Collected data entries
== Segment start ==

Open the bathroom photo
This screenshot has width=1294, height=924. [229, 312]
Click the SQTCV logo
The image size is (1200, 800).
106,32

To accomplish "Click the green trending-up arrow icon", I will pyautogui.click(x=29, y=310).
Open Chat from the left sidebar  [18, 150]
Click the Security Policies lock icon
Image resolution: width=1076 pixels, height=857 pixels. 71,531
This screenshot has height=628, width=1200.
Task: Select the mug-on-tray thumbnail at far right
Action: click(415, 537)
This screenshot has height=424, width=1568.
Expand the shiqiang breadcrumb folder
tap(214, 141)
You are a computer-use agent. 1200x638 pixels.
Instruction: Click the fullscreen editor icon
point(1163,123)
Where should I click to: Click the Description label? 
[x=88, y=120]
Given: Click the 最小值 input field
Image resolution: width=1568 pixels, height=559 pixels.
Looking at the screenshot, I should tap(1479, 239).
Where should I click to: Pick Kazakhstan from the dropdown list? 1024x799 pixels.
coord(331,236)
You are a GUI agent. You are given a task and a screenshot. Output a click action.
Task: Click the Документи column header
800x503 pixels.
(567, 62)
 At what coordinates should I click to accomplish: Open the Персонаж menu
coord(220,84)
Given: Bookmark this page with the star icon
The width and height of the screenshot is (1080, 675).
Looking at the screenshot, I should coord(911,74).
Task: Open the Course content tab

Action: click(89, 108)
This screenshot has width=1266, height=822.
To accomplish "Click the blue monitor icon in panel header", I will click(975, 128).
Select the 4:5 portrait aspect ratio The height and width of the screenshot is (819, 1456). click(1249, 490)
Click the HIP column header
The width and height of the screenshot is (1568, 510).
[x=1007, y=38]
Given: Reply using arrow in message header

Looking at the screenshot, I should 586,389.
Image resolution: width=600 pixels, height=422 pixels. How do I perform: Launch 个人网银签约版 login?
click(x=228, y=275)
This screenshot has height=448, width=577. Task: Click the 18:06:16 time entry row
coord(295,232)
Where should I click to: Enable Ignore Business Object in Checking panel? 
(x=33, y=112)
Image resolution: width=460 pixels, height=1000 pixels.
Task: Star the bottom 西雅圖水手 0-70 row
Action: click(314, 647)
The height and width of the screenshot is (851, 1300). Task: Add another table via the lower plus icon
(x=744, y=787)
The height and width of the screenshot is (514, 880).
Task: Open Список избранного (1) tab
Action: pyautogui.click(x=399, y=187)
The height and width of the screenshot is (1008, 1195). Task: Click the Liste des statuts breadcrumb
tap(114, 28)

== Segment end ==

- [Work request]
From the records above, show each line that contains the word "will".

- [Solution to this task]
To accomplish "Click the green trending-up arrow icon", I will pyautogui.click(x=29, y=310).
To accomplish "Click the blue monitor icon in panel header", I will click(975, 128).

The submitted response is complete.